Jackalope co-founder Melissa Kohout — herself an Arvada native — said she was inspired to bring the festival to her hometown in part because of the recent beautification efforts enacted in the Olde Town district.
“I love it. I love the murals, I think they’re so artistic and I think it really goes well with Jackalope,” said Kohout. “I love all the restaurants and shops in Olde Town, so it’s fun to just sort of add to it and hopefully all of us work together to bring more people to Arvada.”
Olde Town Business Improvement District Marketing and Events Manager Carya Haas said the festival’s organizers reached out to the BID hoping to hold Jackalope in Olde Town and said the BID worked with the Kohout and fellow Jackalope Co-Founder Sara Deitrich to help get the event off the ground.
“Jackalope actually reached out to us,” said Haas. “One of the organizers is originally from Arvada, and it’s my understanding that the street closures and stuff are what made Arvada really appealing for this festival… We’ve been working with them through the process to give them a leg-up and not have them start from scratch.”
Vendors at the festival included artisans of all types, including jewelers, leatherworkers, painters and botanists.
Alissandra Seelaus, a maker of digitally hand-drawn cards and pints, said that while she showcased her work at Jackalope before, she felt that the Arvada location was ideal for the event.
“This is the perfect spot. I’ve never been here before, I’m ashamed to say, but this space is so open and big,” Seelaus. “You know, it’s clean, and there’s other small restaurants and things around, so it’s like the market can support the city and the city can support the market.”
Arvada-based Leah Sachs, the Founder of Slices of Citrus - a sustainable jewelry company that creates pieces made from real fruits and vegetables treated with resin.
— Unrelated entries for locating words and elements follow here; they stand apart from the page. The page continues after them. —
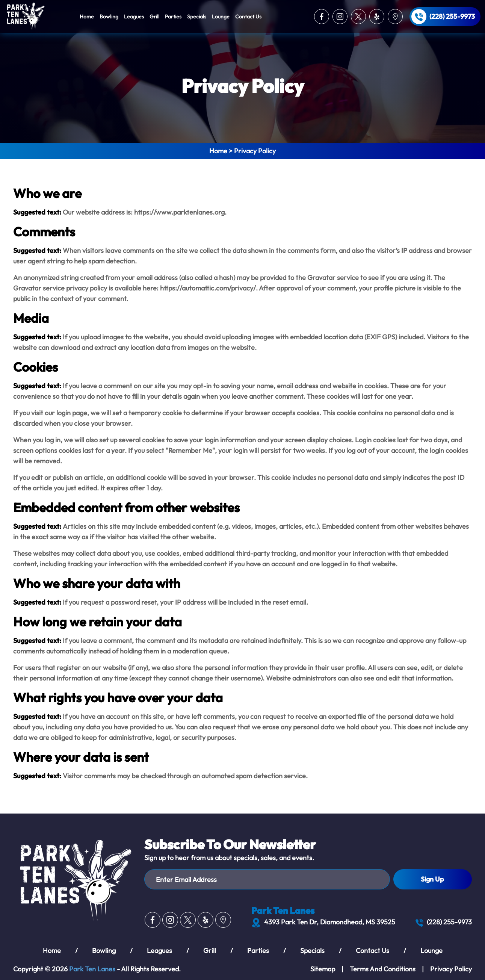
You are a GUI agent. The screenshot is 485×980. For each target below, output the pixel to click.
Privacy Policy (451, 969)
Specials (197, 16)
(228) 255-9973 (452, 16)
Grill (154, 16)
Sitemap (323, 969)
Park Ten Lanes (92, 969)
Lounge (221, 16)
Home (87, 16)
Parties (173, 16)
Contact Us (248, 16)
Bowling (109, 16)
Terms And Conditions (382, 969)
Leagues (134, 16)
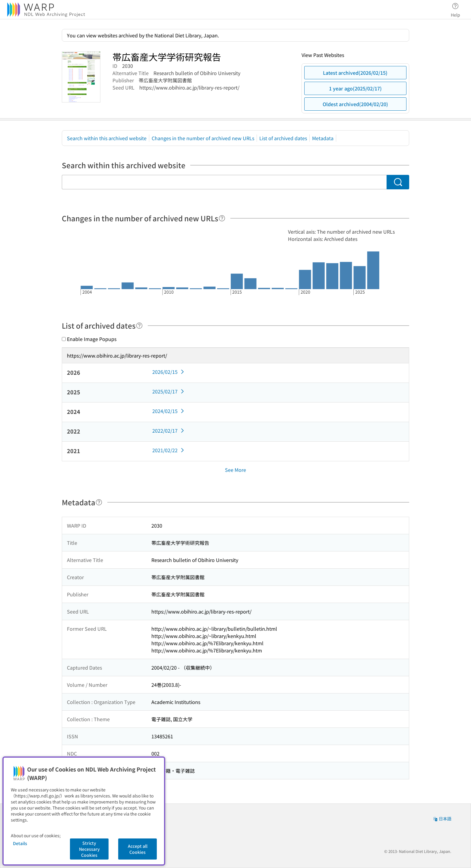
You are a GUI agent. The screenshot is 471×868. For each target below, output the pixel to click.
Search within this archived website (107, 138)
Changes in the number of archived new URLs (203, 138)
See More (236, 470)
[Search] (398, 182)
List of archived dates (283, 138)
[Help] (222, 218)
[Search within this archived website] (224, 182)
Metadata (323, 138)
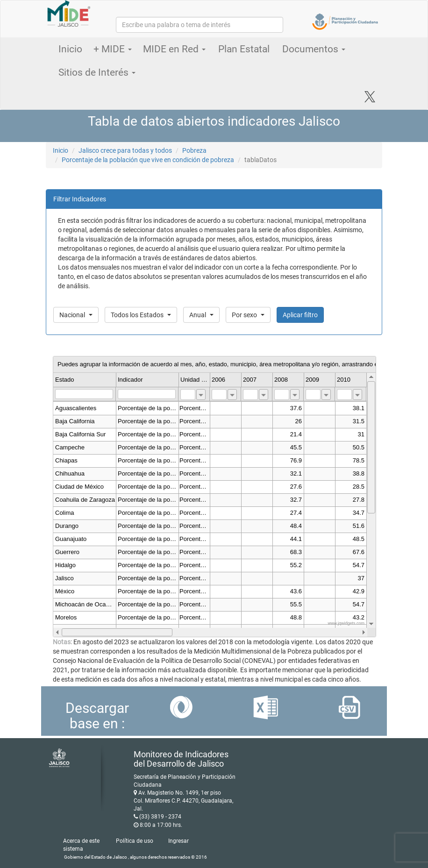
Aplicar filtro (300, 315)
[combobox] (201, 394)
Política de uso (135, 841)
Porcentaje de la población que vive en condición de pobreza (148, 160)
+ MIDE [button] (113, 49)
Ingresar (178, 841)
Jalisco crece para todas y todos (125, 150)
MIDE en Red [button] (174, 49)
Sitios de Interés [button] (97, 72)
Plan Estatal (244, 49)
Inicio (70, 49)
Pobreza (194, 150)
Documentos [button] (314, 49)
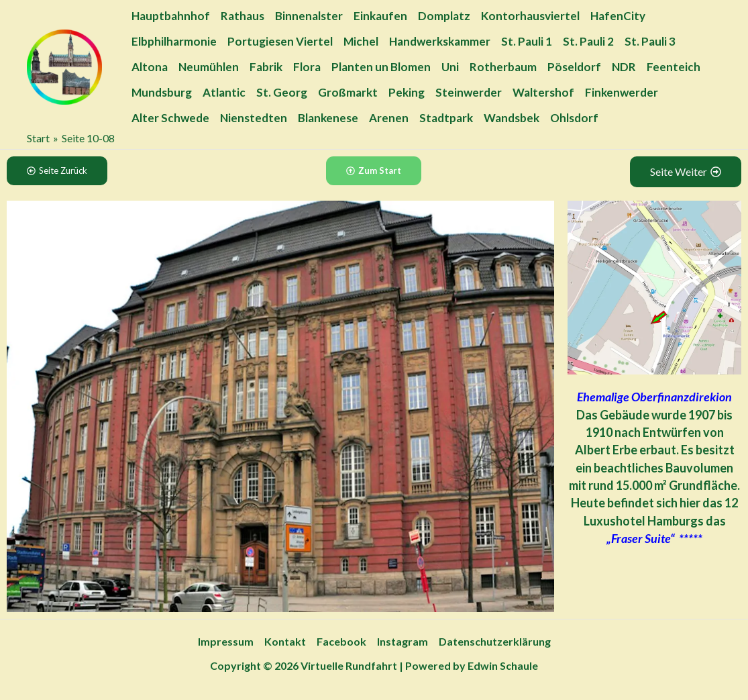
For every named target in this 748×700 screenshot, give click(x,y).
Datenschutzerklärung (494, 641)
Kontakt (285, 641)
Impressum (225, 641)
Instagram (403, 641)
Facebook (341, 641)
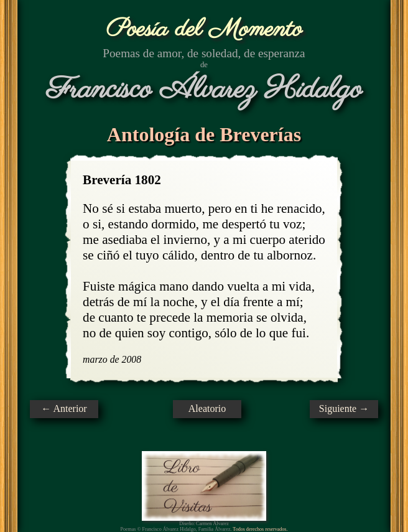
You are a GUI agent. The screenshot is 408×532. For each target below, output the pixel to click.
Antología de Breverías (204, 134)
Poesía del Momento (204, 29)
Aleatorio (207, 408)
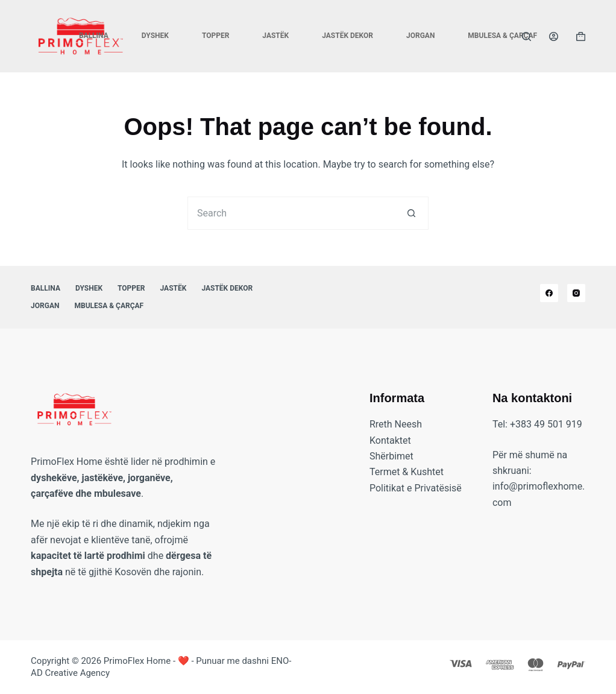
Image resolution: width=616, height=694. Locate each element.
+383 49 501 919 (546, 424)
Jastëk (275, 36)
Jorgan (420, 36)
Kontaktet (390, 440)
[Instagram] (576, 293)
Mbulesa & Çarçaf (502, 36)
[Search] (526, 36)
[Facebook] (549, 293)
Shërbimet (391, 456)
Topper (215, 36)
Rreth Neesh (395, 424)
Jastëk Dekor (347, 36)
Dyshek (155, 36)
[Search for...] (291, 213)
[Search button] (412, 213)
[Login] (553, 36)
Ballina (93, 36)
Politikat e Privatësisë (415, 488)
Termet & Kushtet (406, 472)
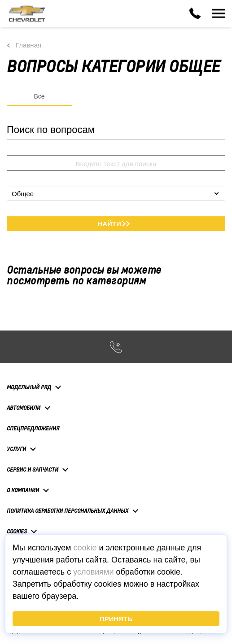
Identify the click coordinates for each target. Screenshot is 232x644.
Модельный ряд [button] (29, 387)
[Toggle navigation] (219, 13)
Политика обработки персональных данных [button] (67, 511)
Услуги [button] (16, 449)
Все (39, 96)
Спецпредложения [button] (33, 428)
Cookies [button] (17, 531)
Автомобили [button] (23, 408)
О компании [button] (23, 490)
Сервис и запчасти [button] (32, 469)
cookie (85, 548)
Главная (28, 45)
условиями (93, 572)
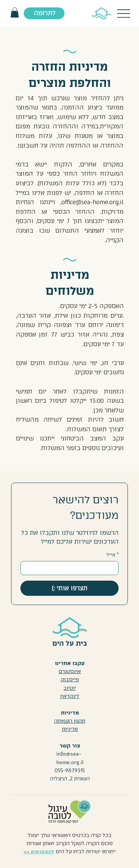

“It’s really cute to be around all the shops, and everyone is just so supportive over here,” said Sachs. “Like, all the shop owners have come over to by booth and bought jewelry, and it’s just really sweet to meet everyone in person.”
Haas said that having the festival in Olde Town aligns with the BID’s vision of making Olde Town an arts destination for the Denver Metro Area.
“It’s been my persona goal, but also the goal of the bid to really make Olde Town an arts destination in the Denver Metro Area, so every year we just add onto that,” said Haas.